Страница 10 из 12
И все они тайно надеялись, что их представитель может быть тоже окажется на орбите. Не была исключением и моя мама — Лесникова Матрена Васильевна. Гражданка Союза Советских Социалистических Республик, из крестьян, по профессии уборщица, которую по нынешним временам назвали бы технический работник.
Она была добрая женщина. И она была гордая женщина. Она всегда с волнением смотрела и слушала репортажи о полетах космических кораблей. И она все время ждала, что во время какого-нибудь рассказа о космонавтах назовут и имя ее сына. Ведь я проходил службу в самом Центре подготовки космонавтов, который находился в Звездном городке.

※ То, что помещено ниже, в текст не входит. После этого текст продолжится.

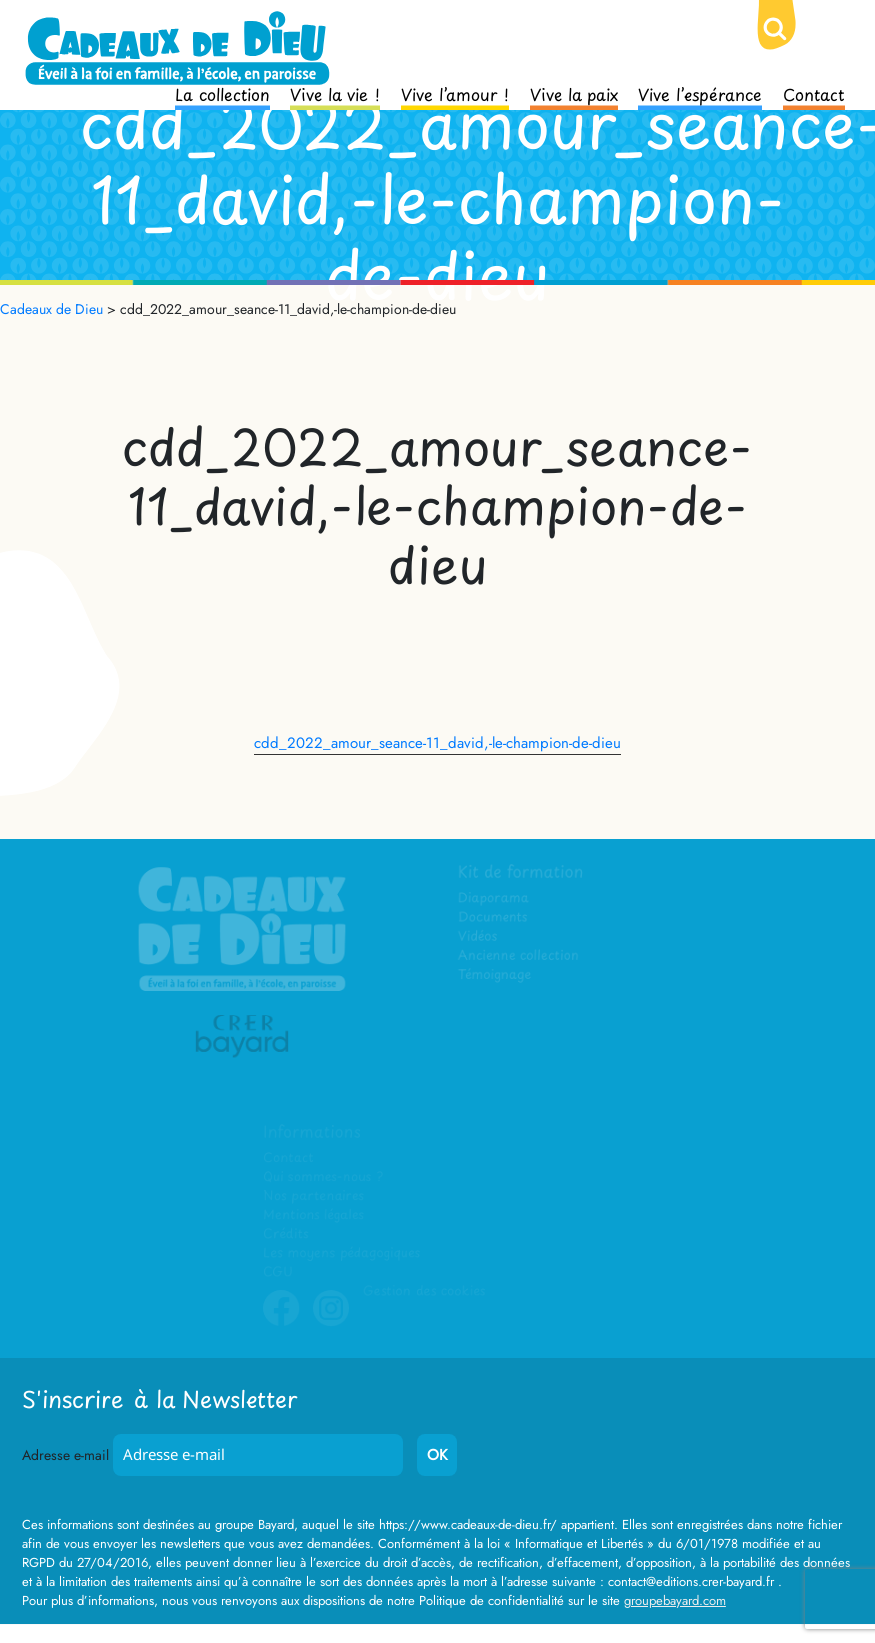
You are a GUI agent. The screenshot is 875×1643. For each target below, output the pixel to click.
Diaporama (494, 898)
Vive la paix (574, 93)
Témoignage (495, 975)
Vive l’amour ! (455, 93)
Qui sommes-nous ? (322, 1177)
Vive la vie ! (335, 93)
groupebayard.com (675, 1600)
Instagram (331, 1323)
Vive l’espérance (700, 93)
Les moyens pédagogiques (341, 1253)
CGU (278, 1272)
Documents (493, 918)
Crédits (285, 1234)
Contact (814, 93)
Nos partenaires (313, 1196)
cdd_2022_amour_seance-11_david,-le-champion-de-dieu (437, 743)
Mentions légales (313, 1215)
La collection (222, 93)
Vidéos (478, 937)
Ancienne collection (519, 956)
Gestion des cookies (424, 1291)
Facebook (281, 1323)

В один из дней 1972 года должен был состояться очередной старт космического корабля. Она знала, будет новый репортаж о космонавтах. И следовательно появиться очередная возможность для нее услышать знакомую фамилию.
Ещё с вечера, забравшись в угол дивана, и поджав под себя ноги, мама, хотя и была одета в теплый байковый халат, укрылась еще пледом, и ни за что не хотела покидать своего убежища. Она никому не позволяла выключить телевизор, и только дочь Валя, под угрозой возможного пожара, смогла уговорить ее дать возможность поостыть технике несколько часов в ночное время. Но сама мама не спала.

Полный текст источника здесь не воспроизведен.